Brexit Irlande du Nord: Londres veut renégocier les mesures post-Brexit

vey

21.7.2021 - 17:26

Le Royaume-Uni a demandé mercredi à l'Union européenne de renégocier en profondeur les dispositions douanières post-Brexit en Irlande du Nord, à l'origine de vives tensions dans la province britannique. Il s'est attiré une fin de non recevoir de la part de Bruxelles.

Le secrétaire d'Etat chargé des questions européennes David Frost  a demandé une renégociation pour arriver à "un nouvel équilibre" (archives).
Le secrétaire d'Etat chargé des questions européennes David Frost a demandé une renégociation pour arriver à "un nouvel équilibre" (archives).
ATS

Keystone-SDA, vey

Pour éviter le retour d'une frontière entre l'Irlande du Nord et la République d'Irlande, le protocole nord-irlandais âprement négocié dans le cadre du Brexit crée de fait une frontière douanière entre la province britannique, qui bénéficie toujours du marché unique européen, et l'île de Grande-Bretagne.

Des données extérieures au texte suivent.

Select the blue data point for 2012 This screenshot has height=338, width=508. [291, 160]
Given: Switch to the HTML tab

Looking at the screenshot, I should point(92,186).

Cela perturbe les approvisionnements du territoire et sème la colère dans la communauté unioniste attachée au maintien au sein du Royaume-Uni.

«Un nouvel équilibre»

Après avoir menacé de suspendre unilatéralement le traité en invoquant son article 16, Londres, par la voix du secrétaire d'Etat chargé des questions européennes David Frost, a averti mercredi que la situation actuelle le «justifiait» mais a concédé que ce n'était pas «le bon moment».

Il a demandé en revanche une renégociation pour arriver à «un nouvel équilibre». «On ne peut tout simplement pas continuer comme cela», a-t-il martelé à la Chambre des Lords, présentant les demandes britanniques. «Ces propositions nécessiteront un changement significatif du protocole de l'Irlande du Nord».

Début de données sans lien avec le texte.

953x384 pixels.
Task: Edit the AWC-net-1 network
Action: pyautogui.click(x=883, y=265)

L'UE refuse une renégociation

Cette demande passe mal auprès des Européens. Ils se sont dits disposés à poursuivre le dialogue et à «trouver des solutions innovantes» avec Londres «dans le cadre du protocole». «Toutefois, nous n'accepterons pas une renégociation du protocole», a averti le vice-président de la Commission européenne, Maros Sefcovic.

Simon Coveney, le chef de la diplomatie de la république d'Irlande, en première ligne, a rappelé que le texte avait été approuvé par Londres et Bruxelles, mais qu'il continuerait à «encourager le Royaume-Uni à travailler en partenariat avec l'UE pour identifier des solutions réalistes», dans le cadre du protocole.

Un moratoire demandé

Pour renégocier, Londres demande «rapidement» un moratoire comprenant la prolongation des périodes de grâce en vigueur sur certains contrôles ainsi que le gel des actions juridiques intentées par l'UE.

Cette solution permettra de «traiter les problèmes dans leur ensemble» au lieu de crises répétées aux différentes dates butoirs, a déclaré devant les députés le ministre chargé de l'Irlande du Nord, Brandon Lewis.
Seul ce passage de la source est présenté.